Article directory
foreword
It is not difficult to find in many academic articles on single-cell data research that after most researchers name all cell groups (cluster), in the subsequent analysis process, the cell groups of interest will be isolated again, and the clusters will be analyzed again. The cell group is subclustered in order to make a more detailed discussion of the cell group. Different analysts will have different analysis methods for subclustering. There is no such thing as right or wrong. As long as the logic is correct, the thinking is correct, and it meets the needs of their own research topics, then I think the analysis method and steps can be said to be correct. of. The following are my analysis steps and methods for specific cell clustering (subclustering). If there are any inaccuracies, please leave a message for advice.

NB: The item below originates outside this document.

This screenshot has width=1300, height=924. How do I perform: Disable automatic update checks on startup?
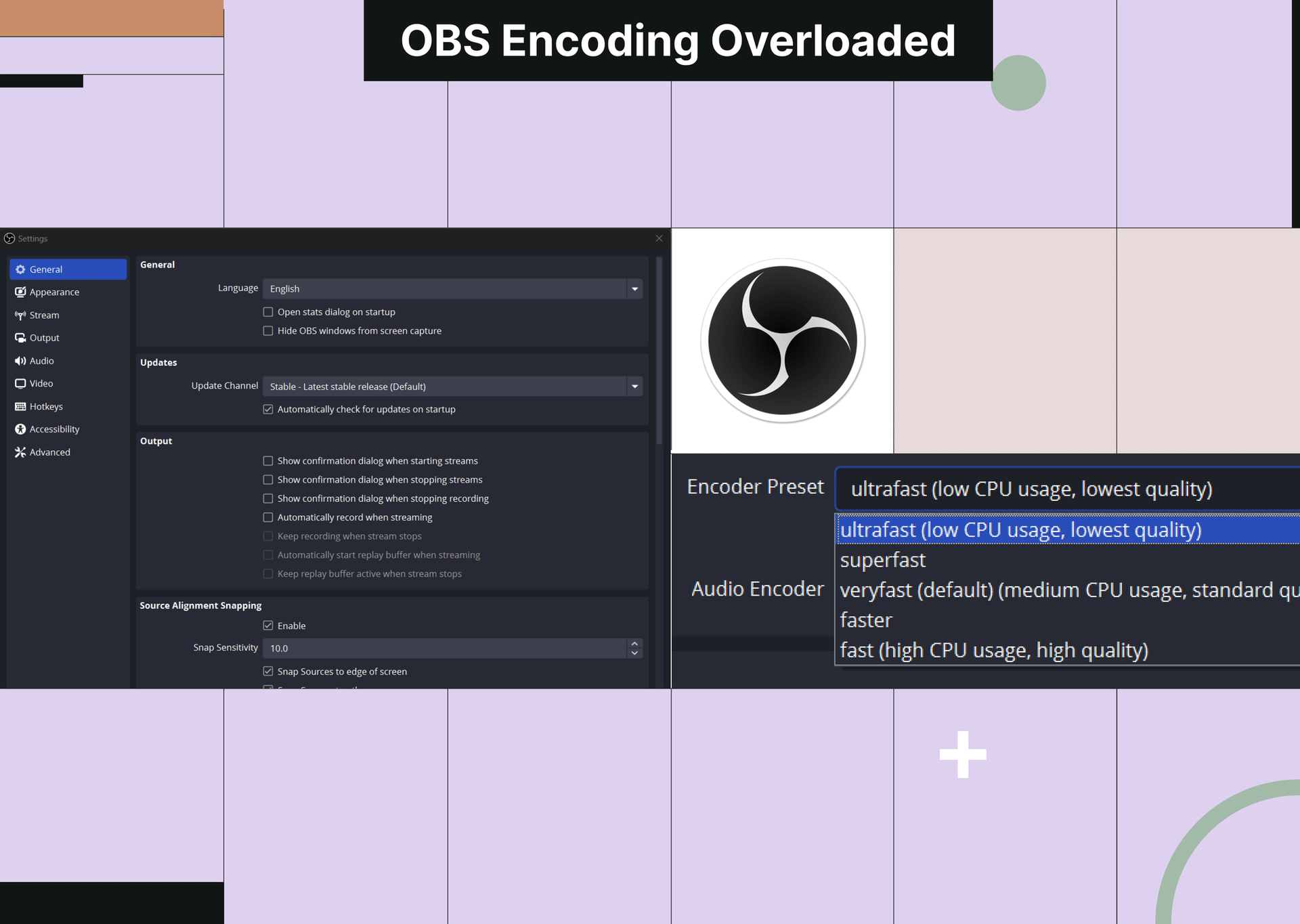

To help promote my article, if you are interested, you can go to see the Seurat teaching I wrote:
- Seurat V4.9.9 – A powerful R suite for single-cell analysis
- Single-cell data analysis: detailed explanation of batch effect and Seurat Integration analysis
sample data
In this example, we will analyze two sets of single-cell data sets from peripheral blood (PBMC) of 10X Genomics, which respectively contain 2700 and 5025 single-cell data sets. The original data.rds save file
Candownload in my cloud. If you have doubts about the file, you can go to the 10X Genomics database to download it yourself, and then follow theSingle-cell data analysis: detailed explanation of batch effect and Seurat Integration analysisThis article is analyzed.
Dataset download location:
5k Peripheral Blood Mononuclear Cells (PBMCs) from a Healthy Donor (v3 chemistry)
1. Load the package and load the .rds save file
Load the required packages into the R environment, and putpbmc3k5K_final.rds
The data is loaded into R, the command used here isreadRDS()
function,The path provided in the code is just an example path and needs to be modified according to the path where the actual file is located on the computer.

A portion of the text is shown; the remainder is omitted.